Great antpitta

[3] Grallaria antpittas are a "wonderful group of plump and round antbirds whose feathers are often fluffed up...they have stout bills [and] very short tails".

Adults of the nominate subspecies have a brown or olive ochre forecrown and a gray crown and nape with faint black scaling.

Their underparts are mostly ochraceous to pale rufous with wavy black lines that give a scalloped appearance; their undertail coverts are unmarked bright tawny ochre.

Subspecies G. s. canicauda has a darker forecrown than the nominate, with ochraceous lores, less white on their chin, and a paler throat and upper breast with wider black lines.
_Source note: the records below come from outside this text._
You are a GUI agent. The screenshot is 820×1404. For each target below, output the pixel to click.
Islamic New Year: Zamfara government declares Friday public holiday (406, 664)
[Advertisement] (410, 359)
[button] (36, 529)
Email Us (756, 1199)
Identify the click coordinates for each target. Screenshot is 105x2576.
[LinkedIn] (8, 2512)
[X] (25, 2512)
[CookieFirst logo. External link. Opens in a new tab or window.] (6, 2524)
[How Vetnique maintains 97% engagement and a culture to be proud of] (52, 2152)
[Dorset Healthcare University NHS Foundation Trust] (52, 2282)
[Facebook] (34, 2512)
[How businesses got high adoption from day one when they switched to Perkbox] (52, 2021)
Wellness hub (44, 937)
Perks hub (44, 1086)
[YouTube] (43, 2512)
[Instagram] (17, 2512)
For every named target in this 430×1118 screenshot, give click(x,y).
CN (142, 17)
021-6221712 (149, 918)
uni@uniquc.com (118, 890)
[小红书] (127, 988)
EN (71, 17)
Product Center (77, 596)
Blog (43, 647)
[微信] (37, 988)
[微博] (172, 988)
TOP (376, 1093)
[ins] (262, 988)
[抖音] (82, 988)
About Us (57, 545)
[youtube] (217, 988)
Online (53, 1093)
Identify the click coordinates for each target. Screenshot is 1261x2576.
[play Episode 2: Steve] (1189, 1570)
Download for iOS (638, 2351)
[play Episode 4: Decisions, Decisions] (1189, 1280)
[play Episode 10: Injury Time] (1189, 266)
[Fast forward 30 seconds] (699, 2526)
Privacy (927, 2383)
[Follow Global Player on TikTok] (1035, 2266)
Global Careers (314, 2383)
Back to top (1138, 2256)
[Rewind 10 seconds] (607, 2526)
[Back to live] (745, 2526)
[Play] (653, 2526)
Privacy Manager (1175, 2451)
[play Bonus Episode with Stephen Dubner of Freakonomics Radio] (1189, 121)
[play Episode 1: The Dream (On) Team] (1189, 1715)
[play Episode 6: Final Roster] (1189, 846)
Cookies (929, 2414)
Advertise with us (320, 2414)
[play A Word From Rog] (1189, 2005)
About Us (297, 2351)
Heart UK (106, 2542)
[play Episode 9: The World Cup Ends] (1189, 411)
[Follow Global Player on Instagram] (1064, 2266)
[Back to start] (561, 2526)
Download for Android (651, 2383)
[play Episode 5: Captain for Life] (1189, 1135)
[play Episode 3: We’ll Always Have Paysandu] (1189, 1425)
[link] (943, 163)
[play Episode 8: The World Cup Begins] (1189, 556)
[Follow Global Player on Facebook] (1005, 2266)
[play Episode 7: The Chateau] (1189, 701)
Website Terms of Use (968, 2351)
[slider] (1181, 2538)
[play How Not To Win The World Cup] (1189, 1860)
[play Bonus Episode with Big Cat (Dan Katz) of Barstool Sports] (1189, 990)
The nominate subspecies is found in western Venezuela in the Serranía del Perijá and south in the Andes from Lara to Táchira.

Subspecies G. s. canicauda is known only from three specimens collected in Colonia Tovar, a town in Aragua state in the western Venezuelan Coastal Range.

The great antpitta's song, known only from the nominate subspecies, is "a long (4-6 sec), low-pitched, rubber-lipped trill, br'r'r'r'r'r'r'r'...r'r'r'r'r'ub...with barely perceptible rise in pitch and temp and abrupt ending".

[5] The species mostly sings from dawn into the early morning, mostly in the rainy season between April and November and less frequently during the rest of the year.